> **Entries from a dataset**
════════

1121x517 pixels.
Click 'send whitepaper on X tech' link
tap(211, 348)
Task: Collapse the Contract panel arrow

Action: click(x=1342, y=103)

════════

> **Task details**
Copy out each of the items above word for word.

> **Answer to the problem**
1121x517 pixels.
Click 'send whitepaper on X tech' link
tap(211, 348)
Task: Collapse the Contract panel arrow

Action: click(x=1342, y=103)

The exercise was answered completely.